А. Н. Островский для Лобанова — самый православный писатель, Наум Коржавин для Рассадина — самый русский человек из современников.

Михаил Петрович неоднократно критиковал журнал “Юность”, Станислав Борисович в нем публиковался и трудился, о чем с ностальгией пишет: “Вообще — при нем (С. Преображенском. — Ю. П.), при них, при старых пуганых евреях, составляющих помимо Преображенского редколлегию юношеского журнала, можно было существовать, и с признательностью, почти вышибающей слезу, вспоминаю <...>”.

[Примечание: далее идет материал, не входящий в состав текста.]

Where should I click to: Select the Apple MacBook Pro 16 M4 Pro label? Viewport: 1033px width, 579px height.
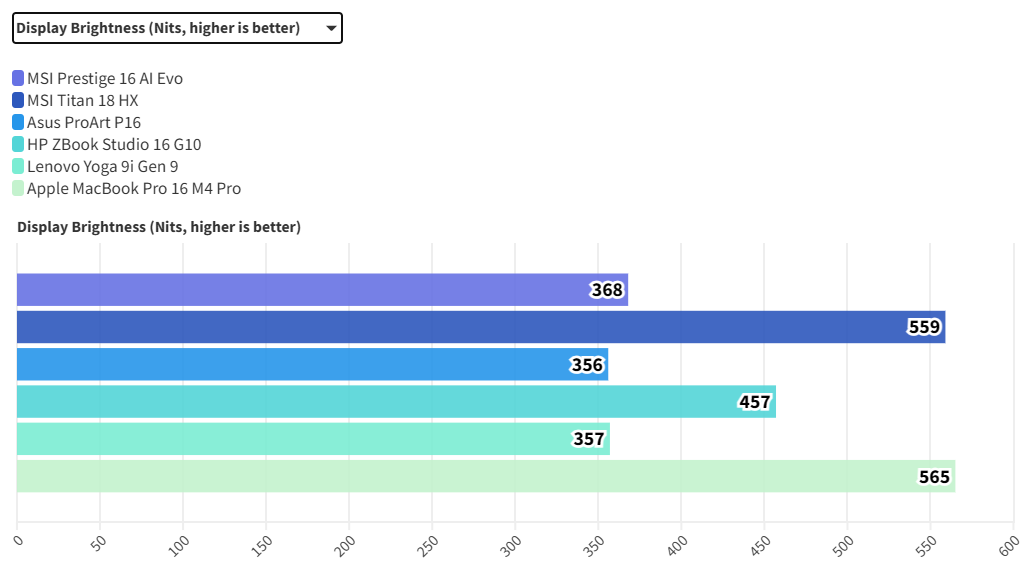tap(134, 188)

Михаил Лобанов — русский человек, который национальную честь и достоинство отстаивал на протяжении всей жизни как воин и критик на передовой. Станислав Рассадин называет себя русским, в качестве главного и единственного аргумента приводя свою “рязанскую морду”. При этом он не скрывает собственного желания более чем сорокалетней давности — “хочу быть евреем”. Символично названа и глава воспоминаний — “Из славян в евреи”. Желание, объясняемое потребностью пострадать из-за “пятого пункта”, всерьез не воспринимается. В итоге в 60—80-е годы — в период государственного космополитизма — гораздо больше пострадал русский Михаил Лобанов, чем “еврей” Станислав Рассадин.

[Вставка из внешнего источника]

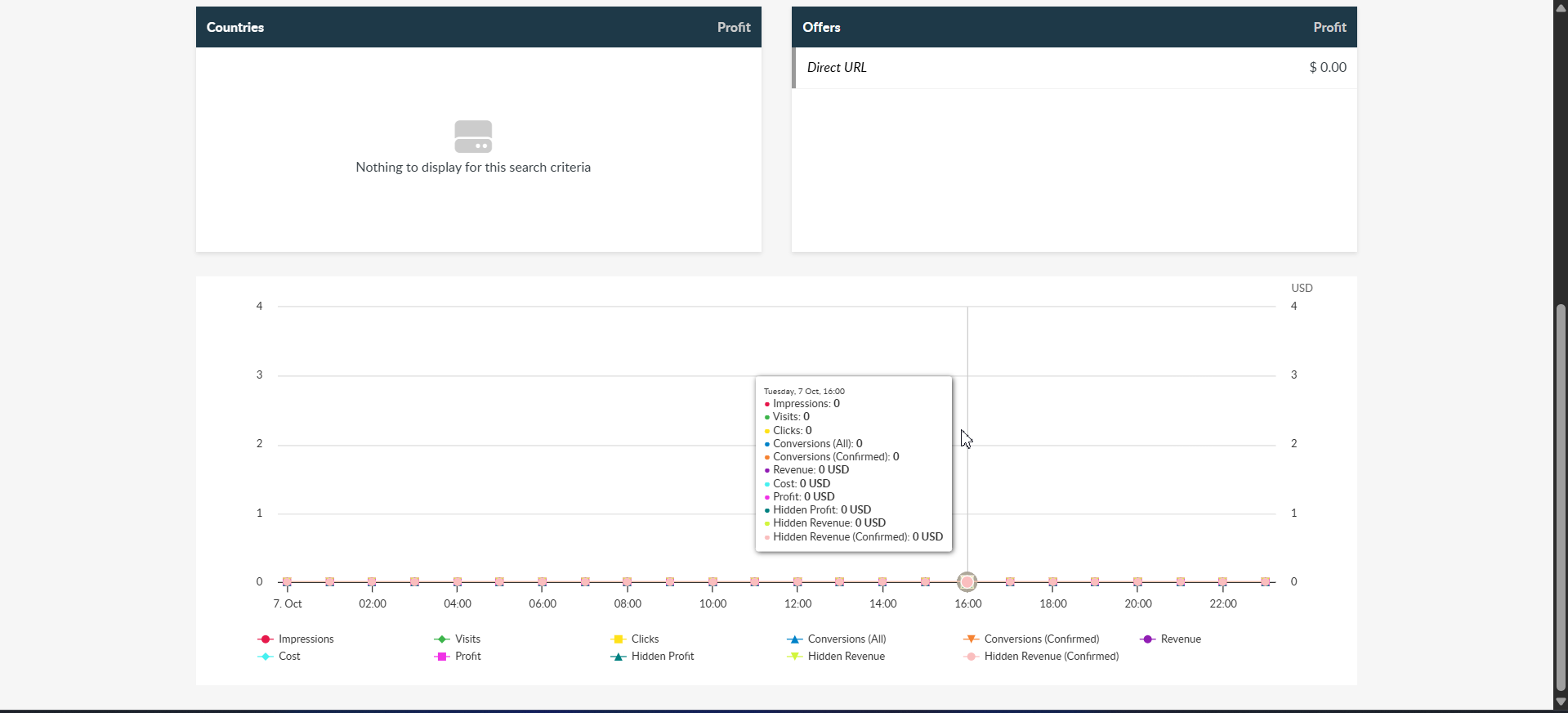Click the scrollbar down arrow
The width and height of the screenshot is (1568, 713).
point(1561,702)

Марина Цветаева не скрывала, что любит евреев больше русских. Рассадин подобное отношение не декларирует, а утверждает его всей последовательной системой оценок, даваемых современникам — русским и евреям. Даже самые ущербные, с точки зрения Рассадина, евреи характеризуются во много раз мягче, чем неприятные — а такие почти все — русские. Так, Борису Полевому практически прощается и “неукоснительный сталинизм”, и “антивкус” либо потому, что он “почти беспрепятственно печатал” Рассадина “как стороннего автора” (это проявление “антивкуса” или совпадение по иным, не вкусовым критериям?), либо за презрение к “скобарям”, к “антисемитски-черносотенной компании софроновых-грибачевых”, либо за то и другое вместе.

Любовь Ст. Рассадина к евреям настолько сильна и слепа, настолько он хочет каждого из них “отмыть”, облагородить, что не гнушается откровенным шулерством. Русским же в мемуарах Ст. Рассадина достается по полной программе. Больше всего Михаилу Шолохову, Василию Белову, Владимиру Максимову, Юрию Казакову, Станиславу Куняеву, Вадиму Кожинову. Приведем некоторые характеристики: “шут гороховый”, “продукт тягчайшего распада”, “редко мне попадалась <...> человеческая, да почти уже не человеческая особь такой мерзости и примитивности”, “Роман “Они сражались за Родину” — сочинение беспомощно-балагурное, будто написанное в соавторстве с дедом Щукарем; вещь, которую не хватило сил даже закончить. Щукариная фантазия не беспредельна, а фронтового опыта у Шолохова, не приближавшегося к передовой, не было” и т. д.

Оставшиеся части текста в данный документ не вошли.